Mum's the Word: Trick or treat? Getting kids to eat the good stuff can prove scary

All parents have endless battles trying to get their kids to eat good food and I am sure I am not the only one plagued by endless requests for treats. Joan asks so often I have grown to hate the word. Also I am tired of hearing myself say “No!” or “It’s not a treat if you have it every single day.”

I do, however, admire the parents who seem to have it sussed. Either they limit treats to once or twice a week and that is all the kids have ever known, which is very smart. Or the kids actually don’t crave them like one pal of Joan’s who just doesn’t want or ask for sweet stuff. I marvel at it, truth be told!

When I was a kid I think my parents did a good job limiting sweets and sugar.

Our treats were pop tarts occasionally and in the summer months we could choose whatever cereal we wanted. I loved Captain Crunch and honestly I am surprised I have any teeth left, it was so sticky and crunchy and most definitely not good for you.

When we were really little my parents had a trick of renaming things so we would buy into them. One that really sticks in my mind is they mixed a tiny bit of coke with mainly water and came up with the slightly dubious name of party coke! I inherited this trick and it meant that when Joan was small I could easily convince her certain things were treats.

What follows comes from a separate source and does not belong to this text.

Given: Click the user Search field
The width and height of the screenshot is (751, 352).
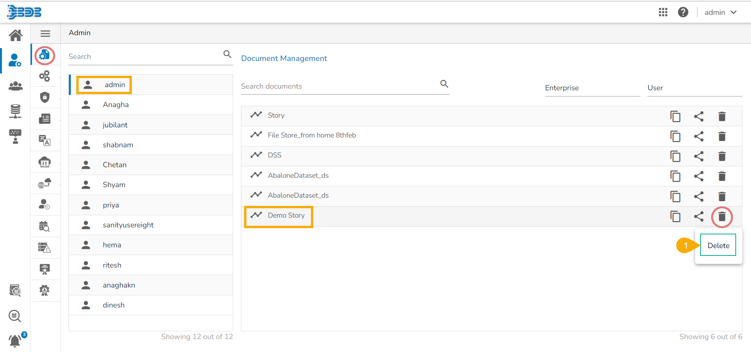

My fave was sliced apples with cinnamon which I called sugar apples. Or bananas cut up in a bowl with a few chocolate chips — ‘special bananas’.

But as Joan is getting older (and more vocal) I find it harder to deal with constant battles over treats. She is particularly hungry and impatient when she gets home from school and turns her nose up at offers of fruit or yoghurts until dinner is ready.

It usually results in her saying she is going to starve to death and pouting until dinner is actually ready. The days where I can have food ready to go when she gets home are better, it cuts out that hour of arguing and gets her filled with the good stuff before she starts asking for the not so good stuff.

The other trick is just not to have it in the house. If it isn’t there, they can’t have it and will eventually stop asking for it. We do go through good periods of this but inevitably, ice cream or jellies will make their way back into the house and they are noticed as soon as they do!

The third trick which I continually have a go at is making healthy versions of treats. I tried and tried over the last few years to pass off numerous super-oat-chia seeds-no-sugar-date square or ball type things as treats or offer healthy muffins with carrot and courgette for her to enjoy, but she doesn’t buy into it, not one bit. I can’t tell you how many healthy cookies/bread/lollipops have gone unloved into the bin or resulted in me eating it all.

But I kept at it and finally after lots of trial and errors have landed on a few ‘treats’ she does devour and that are actually good for her. Two in particular that are very simple and easy to make your own versions of, I will share with you now.

Frozen Ice Lollies

Sweetened soy milk blended with strawberries and bananas and frozen — voila!

Energy balls

Peanut butter, honey, chia seeds, oats, dissected coconut, coca nibs/chocolate chips. Mix until sticky, put in the fridge for half an hour and then roll into balls. I’ve added cranberries and ground flaxseed at times and she always goes for them.